If the lawsuits over the Wynn casino license were viewed as an athletic contest, then last Thursday’s hearing in Suffolk Superior Court was simply the coin toss.
And the coin seemed to have landed on its side.
The only action that came out of the highly-anticipated hearing was that Judge Janet Sanders allowed all cases to continue, but suspended all activity on those cases – including discovery activities such as the subpoenas Boston issued in regards to fraud allegations last week – until another hearing on Sept. 22.
“I am staying all discovery,” said the judge. “Without making any comments on the merits of the cases, discovery should not happen until we know what plaintiffs survive and what part of their cases continue…Revere made good points about continuing to compile the administrative record. I am staying discovery, though, in that case too.”
Somerville, unlike the others, has agreed to put its case on pause until the Wynn environmental process is completed. Until that action occurs, its case will be on hold.
That hearing will likely be moved though, as it falls on the eve of the Jewish holiday Yom Kippur.
With representatives from lawsuits involving Boston, Revere, Somerville, Mohegan Sun and the International Brotherhood of Electrical Workers (IBEW) before the Business Litigation Division of the court Thursday afternoon, Judge Sanders listened to more than two hours of arguments from each locale and from the Massachusetts Gaming Commission (MGC) – the actual defendant in the suit – and seemingly gave no clear indication of what she will eventually rule.
After listening to MGC attorney David Mackey argue to dismiss Boston’s case under a rule calling for such suit to be “short and plain,” she ruled that the case shouldn’t be dismissed.
Mackey said the lawsuit was more than 1,000 pages and burdened the MGC with numerous allegations and exhibits. He also indicated that a box of information had been served to the MGC the night before by Boston, and that another box of information had been served to them that very morning as well.
“The sheer length of the complaint by Boston is significant,” said Mackey. “Allowing something of this length to simmer sends all the wrong messages. It sends the message a part can burden its opponent.”
However, Boston outside attorney, Tom Frongillo, argued that length should never be a reason to dismiss a lawsuit – noting that several other complaints before the court are just as long as Boston’s.
The judge agreed on that important point, giving Boston a bit of a victory, but she bookended the victory with the fact that she believed Boston would just file another complaint and slow the process down.

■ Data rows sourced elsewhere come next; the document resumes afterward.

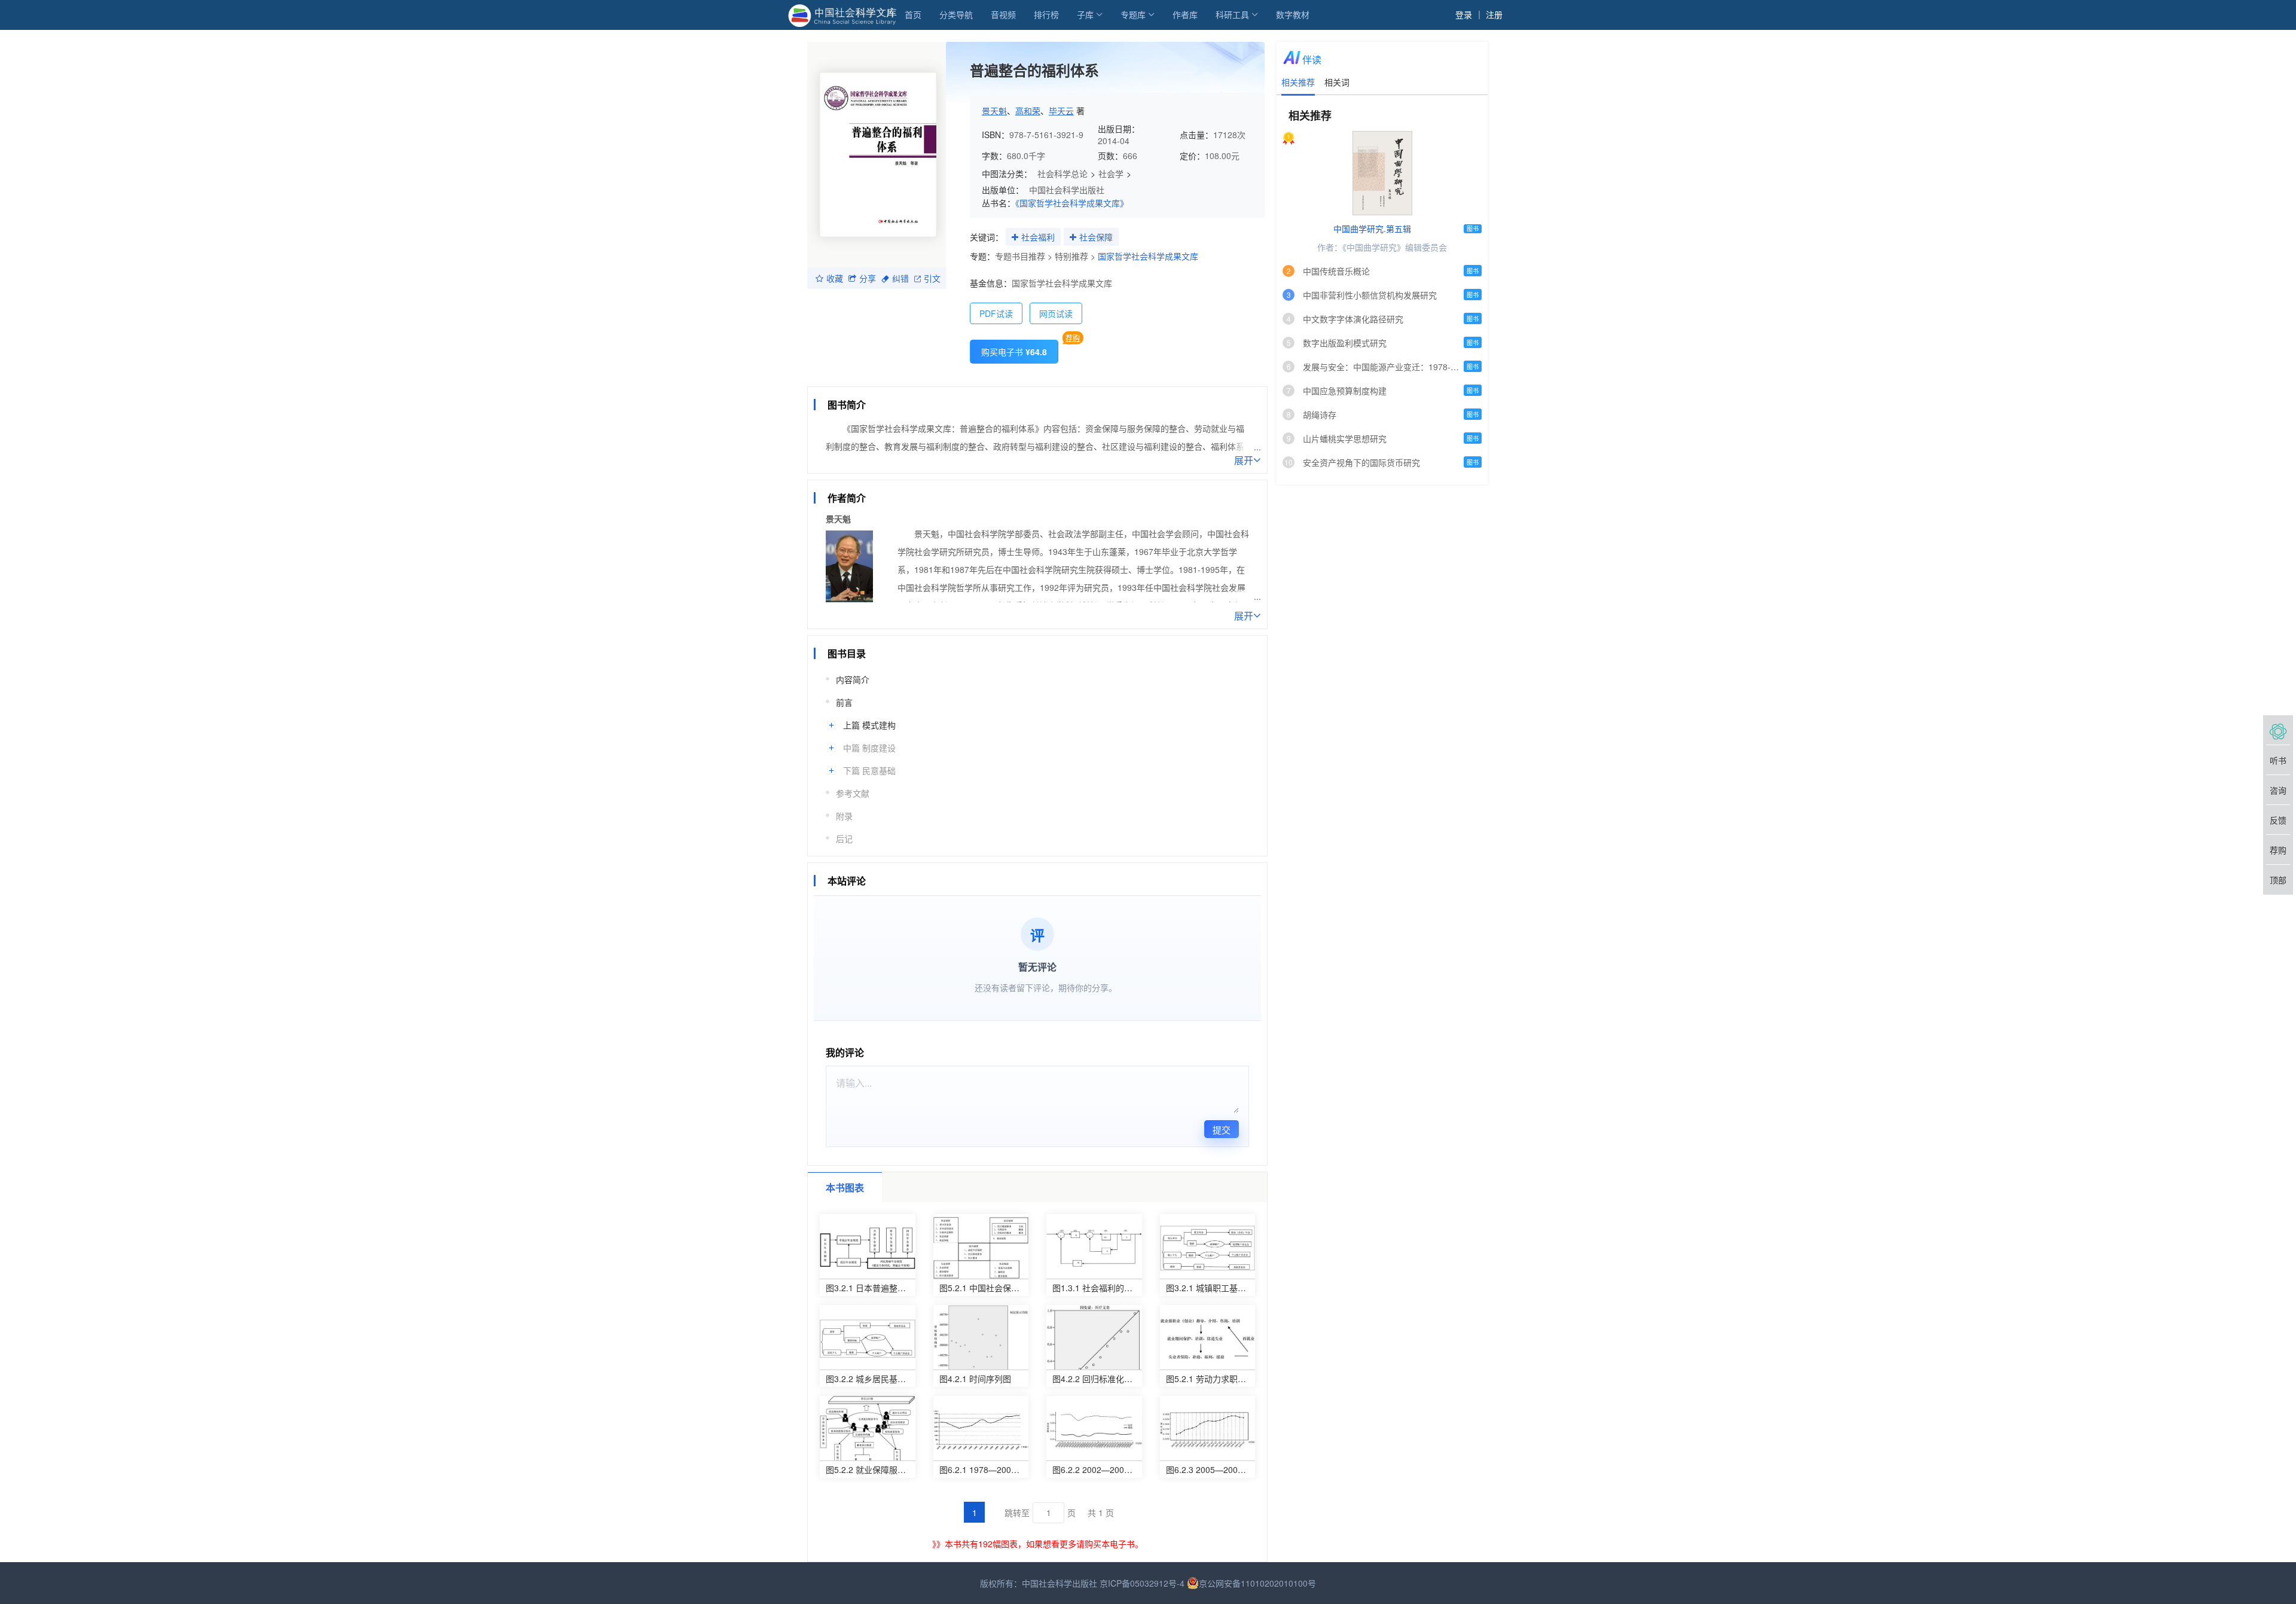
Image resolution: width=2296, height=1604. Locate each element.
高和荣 (1027, 111)
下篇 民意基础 (869, 770)
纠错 (900, 278)
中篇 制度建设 (869, 748)
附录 (844, 816)
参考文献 (852, 793)
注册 (1494, 14)
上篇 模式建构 (869, 725)
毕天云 (1061, 111)
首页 (913, 14)
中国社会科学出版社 (1066, 190)
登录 (1463, 14)
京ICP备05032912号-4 (1142, 1583)
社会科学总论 (1062, 173)
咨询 (2278, 790)
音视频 (1003, 14)
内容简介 (852, 679)
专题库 (1133, 14)
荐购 (1072, 338)
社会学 (1110, 173)
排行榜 (1046, 14)
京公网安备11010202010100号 (1257, 1583)
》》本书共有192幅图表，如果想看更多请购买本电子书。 (1037, 1544)
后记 (844, 838)
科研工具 (1232, 14)
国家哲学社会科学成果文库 (1148, 256)
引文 (932, 278)
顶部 (2278, 880)
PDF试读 (996, 313)
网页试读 (1056, 313)
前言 (844, 702)
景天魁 (994, 111)
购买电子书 (1014, 352)
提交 (1222, 1129)
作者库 (1185, 14)
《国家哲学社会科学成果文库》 (1071, 203)
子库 (1085, 14)
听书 (2278, 760)
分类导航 (956, 14)
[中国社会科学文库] (844, 14)
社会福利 (1038, 237)
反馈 (2278, 820)
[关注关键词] (1015, 237)
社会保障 (1096, 237)
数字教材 (1292, 14)
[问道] (2278, 730)
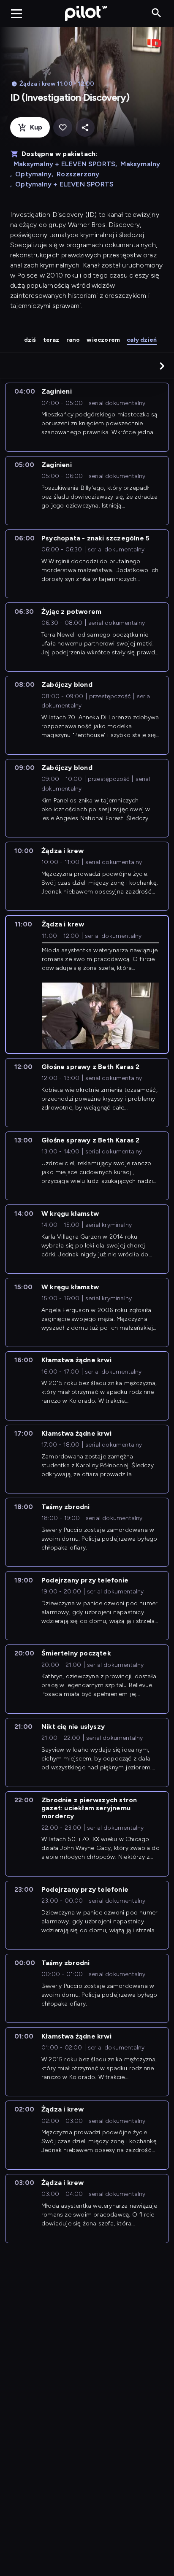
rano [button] (73, 339)
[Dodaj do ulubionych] (62, 127)
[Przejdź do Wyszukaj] (156, 13)
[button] (162, 365)
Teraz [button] (51, 339)
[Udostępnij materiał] (85, 127)
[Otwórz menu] (16, 13)
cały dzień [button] (142, 339)
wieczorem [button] (103, 339)
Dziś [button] (30, 339)
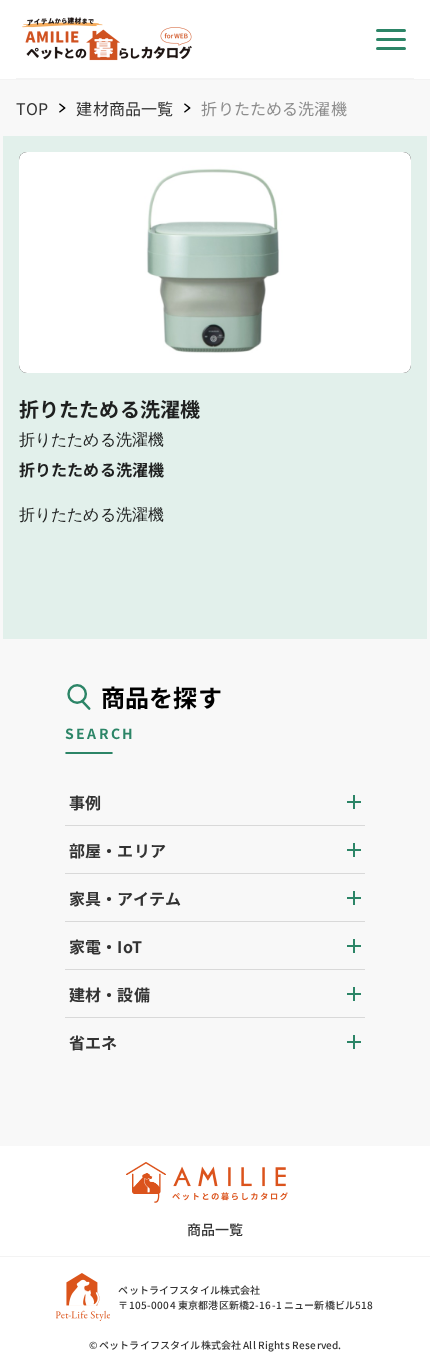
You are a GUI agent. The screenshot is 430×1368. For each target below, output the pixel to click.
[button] (215, 802)
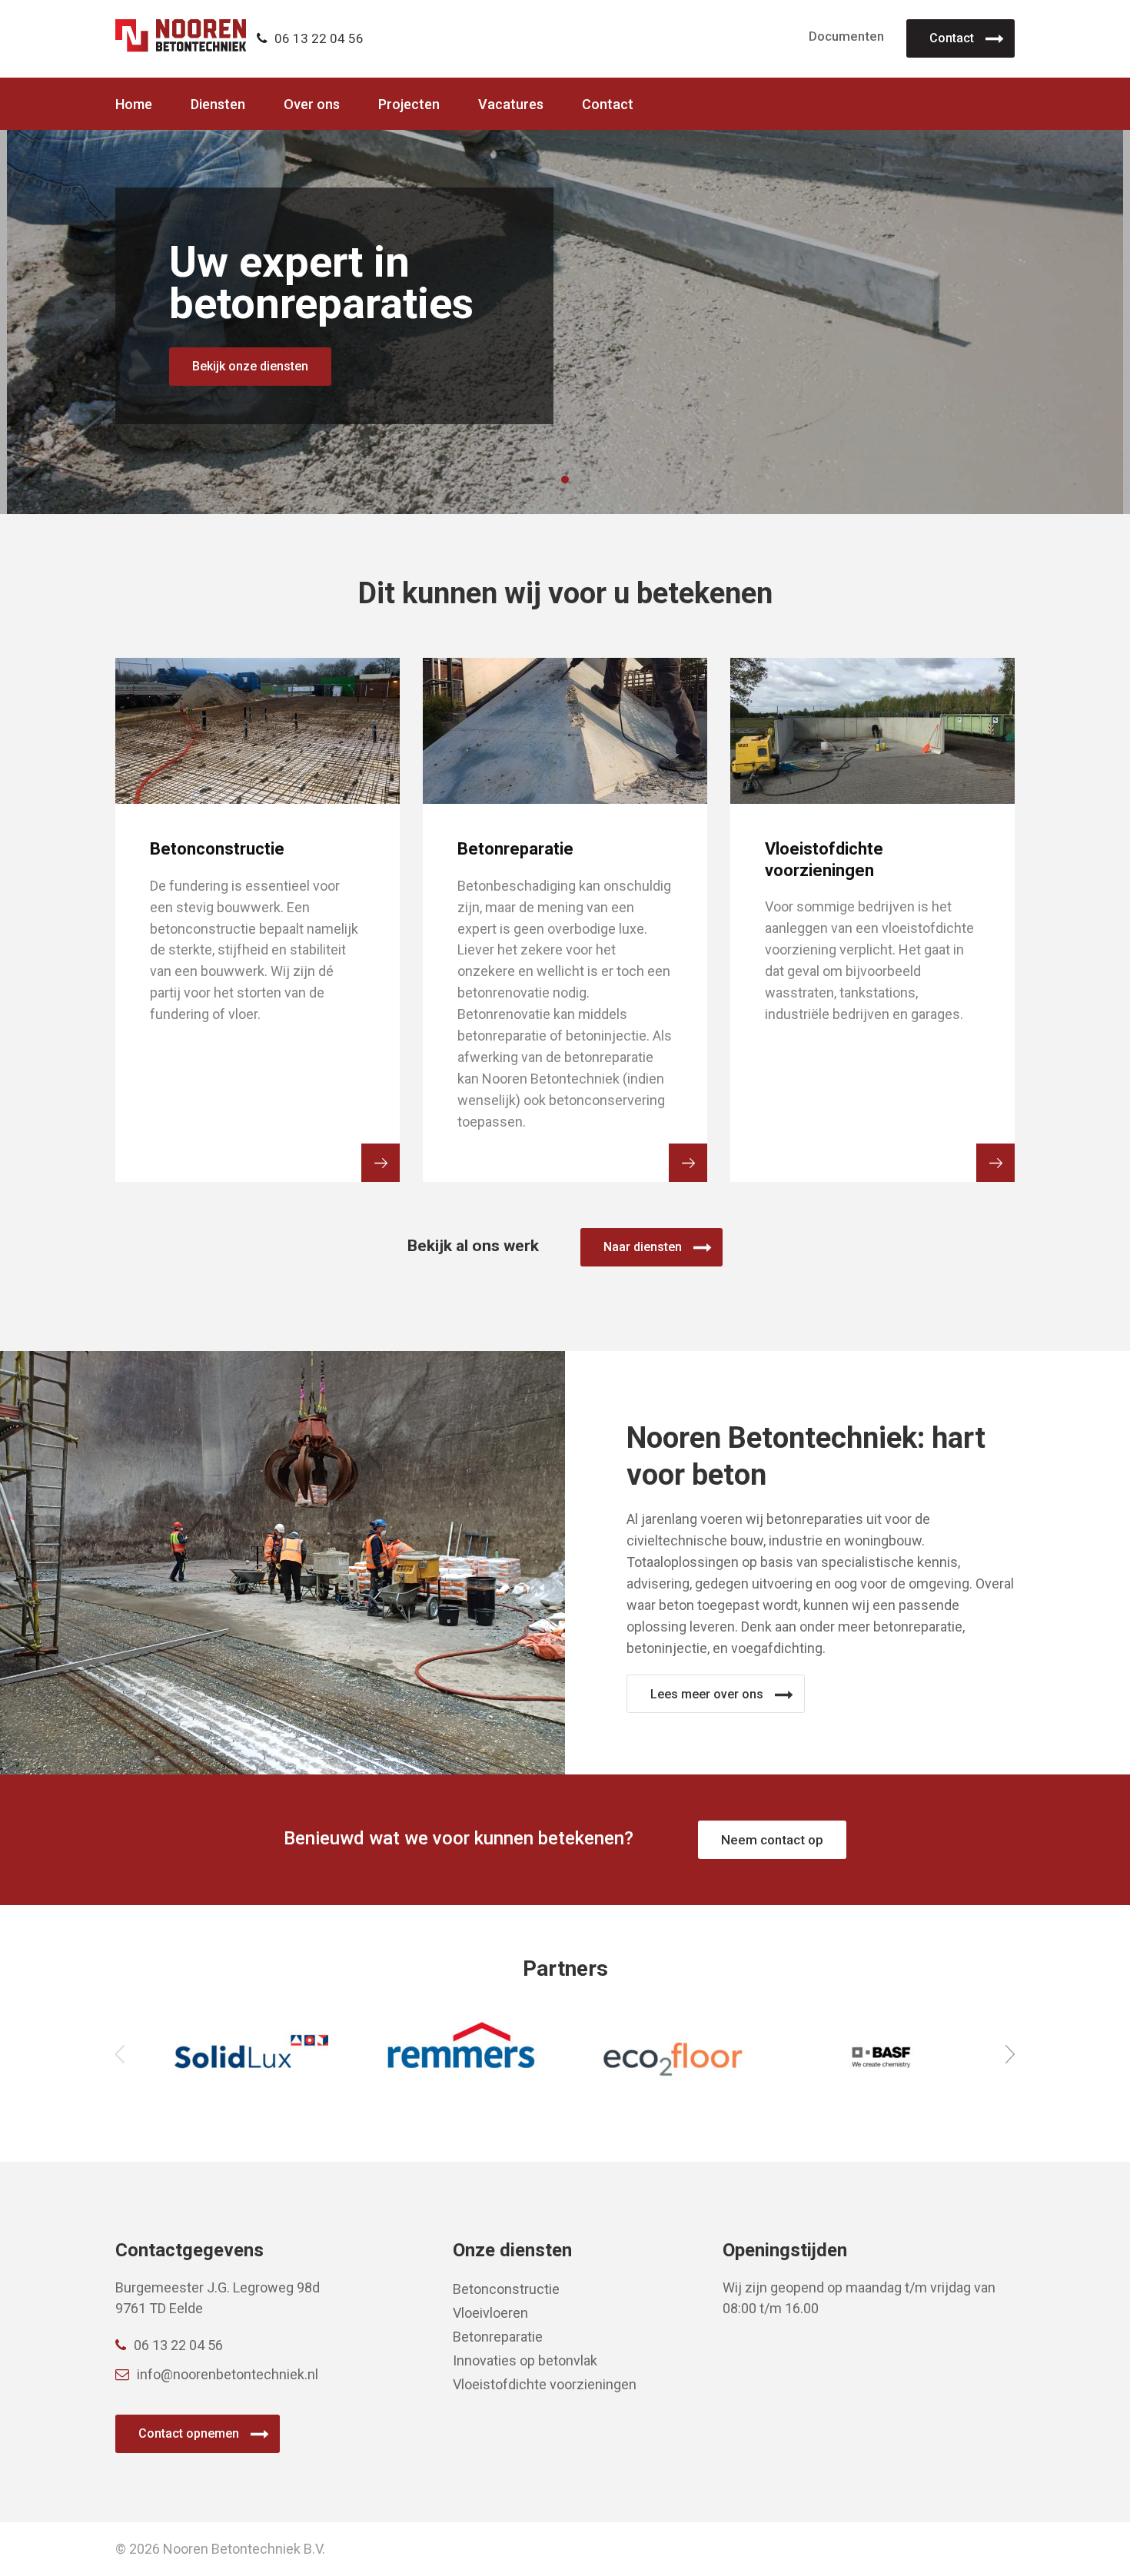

“Without in any way making any comment on the merits of the case, I am going to deny the motion (to dismiss the case),” she said. “By allowing it, it will only slow things down and I think we should move on.”
The victory was also bookended by the fact that she restricted most all activity on the case until late September, meaning Boston can no longer request information or make allegations about the casino license process based within the pursuit of its legal case.
Revere and Mohegan Sun’s case will also be heard at the same time in September, and the MGC filed on July 1 to dismiss those cases too. The MGC is expected to formally file to dismiss Boston’s case on the merits by the end of July.